(Extracted records)
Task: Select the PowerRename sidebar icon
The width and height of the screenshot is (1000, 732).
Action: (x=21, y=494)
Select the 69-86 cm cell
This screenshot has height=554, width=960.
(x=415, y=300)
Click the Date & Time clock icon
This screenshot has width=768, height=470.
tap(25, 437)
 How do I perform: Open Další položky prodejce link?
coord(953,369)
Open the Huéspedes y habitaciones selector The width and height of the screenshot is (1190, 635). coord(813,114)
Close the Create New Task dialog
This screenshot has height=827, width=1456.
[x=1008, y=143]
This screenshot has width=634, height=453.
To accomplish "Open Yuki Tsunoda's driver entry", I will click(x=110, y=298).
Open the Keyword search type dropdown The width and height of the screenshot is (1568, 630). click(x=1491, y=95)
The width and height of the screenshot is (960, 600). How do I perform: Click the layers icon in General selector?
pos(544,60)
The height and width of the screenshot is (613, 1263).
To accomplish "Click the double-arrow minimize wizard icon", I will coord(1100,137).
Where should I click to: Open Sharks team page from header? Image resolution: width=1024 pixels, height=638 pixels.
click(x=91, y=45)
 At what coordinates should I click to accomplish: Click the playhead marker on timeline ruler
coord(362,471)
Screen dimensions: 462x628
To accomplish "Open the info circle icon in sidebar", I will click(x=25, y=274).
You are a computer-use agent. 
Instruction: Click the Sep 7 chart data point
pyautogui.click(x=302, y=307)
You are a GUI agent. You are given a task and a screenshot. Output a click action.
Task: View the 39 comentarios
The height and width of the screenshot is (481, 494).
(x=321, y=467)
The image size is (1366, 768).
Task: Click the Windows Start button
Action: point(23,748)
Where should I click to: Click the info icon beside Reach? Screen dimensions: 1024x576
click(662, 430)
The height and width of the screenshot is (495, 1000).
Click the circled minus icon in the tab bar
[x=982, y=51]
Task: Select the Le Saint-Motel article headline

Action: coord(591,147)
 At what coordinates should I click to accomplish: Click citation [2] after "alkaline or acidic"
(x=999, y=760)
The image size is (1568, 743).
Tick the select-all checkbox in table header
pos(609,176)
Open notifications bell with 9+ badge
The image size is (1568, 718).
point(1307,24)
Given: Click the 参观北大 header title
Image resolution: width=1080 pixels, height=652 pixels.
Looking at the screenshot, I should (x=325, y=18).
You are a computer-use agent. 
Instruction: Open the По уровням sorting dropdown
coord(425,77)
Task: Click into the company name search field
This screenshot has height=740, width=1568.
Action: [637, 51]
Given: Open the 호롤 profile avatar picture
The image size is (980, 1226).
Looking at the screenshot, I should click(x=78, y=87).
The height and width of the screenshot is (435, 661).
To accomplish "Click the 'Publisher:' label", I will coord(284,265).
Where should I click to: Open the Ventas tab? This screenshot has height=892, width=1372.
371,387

■ Task item ■
Here, the records must be output exactly and in full.

■ Answer to the problem ■
Task: Select the PowerRename sidebar icon
The width and height of the screenshot is (1000, 732).
Action: (x=21, y=494)
Select the 69-86 cm cell
This screenshot has height=554, width=960.
(x=415, y=300)
Click the Date & Time clock icon
This screenshot has width=768, height=470.
tap(25, 437)
 How do I perform: Open Další položky prodejce link?
coord(953,369)
Open the Huéspedes y habitaciones selector The width and height of the screenshot is (1190, 635). coord(813,114)
Close the Create New Task dialog
This screenshot has height=827, width=1456.
[x=1008, y=143]
This screenshot has width=634, height=453.
To accomplish "Open Yuki Tsunoda's driver entry", I will click(x=110, y=298).
Open the Keyword search type dropdown The width and height of the screenshot is (1568, 630). click(x=1491, y=95)
The width and height of the screenshot is (960, 600). How do I perform: Click the layers icon in General selector?
pos(544,60)
The height and width of the screenshot is (613, 1263).
To accomplish "Click the double-arrow minimize wizard icon", I will coord(1100,137).
Where should I click to: Open Sharks team page from header? Image resolution: width=1024 pixels, height=638 pixels.
click(x=91, y=45)
 At what coordinates should I click to accomplish: Click the playhead marker on timeline ruler
coord(362,471)
Screen dimensions: 462x628
To accomplish "Open the info circle icon in sidebar", I will click(x=25, y=274).
You are a computer-use agent. 
Instruction: Click the Sep 7 chart data point
pyautogui.click(x=302, y=307)
You are a GUI agent. You are given a task and a screenshot. Output a click action.
Task: View the 39 comentarios
The height and width of the screenshot is (481, 494).
(x=321, y=467)
The image size is (1366, 768).
Task: Click the Windows Start button
Action: point(23,748)
Where should I click to: Click the info icon beside Reach? Screen dimensions: 1024x576
click(662, 430)
The height and width of the screenshot is (495, 1000).
Click the circled minus icon in the tab bar
[x=982, y=51]
Task: Select the Le Saint-Motel article headline

Action: coord(591,147)
 At what coordinates should I click to accomplish: Click citation [2] after "alkaline or acidic"
(x=999, y=760)
The image size is (1568, 743).
Tick the select-all checkbox in table header
pos(609,176)
Open notifications bell with 9+ badge
The image size is (1568, 718).
point(1307,24)
Given: Click the 参观北大 header title
Image resolution: width=1080 pixels, height=652 pixels.
Looking at the screenshot, I should (x=325, y=18).
You are a computer-use agent. 
Instruction: Open the По уровням sorting dropdown
coord(425,77)
Task: Click into the company name search field
This screenshot has height=740, width=1568.
Action: [637, 51]
Given: Open the 호롤 profile avatar picture
The image size is (980, 1226).
Looking at the screenshot, I should click(x=78, y=87).
The height and width of the screenshot is (435, 661).
To accomplish "Click the 'Publisher:' label", I will coord(284,265).
Where should I click to: Open the Ventas tab? This screenshot has height=892, width=1372.
371,387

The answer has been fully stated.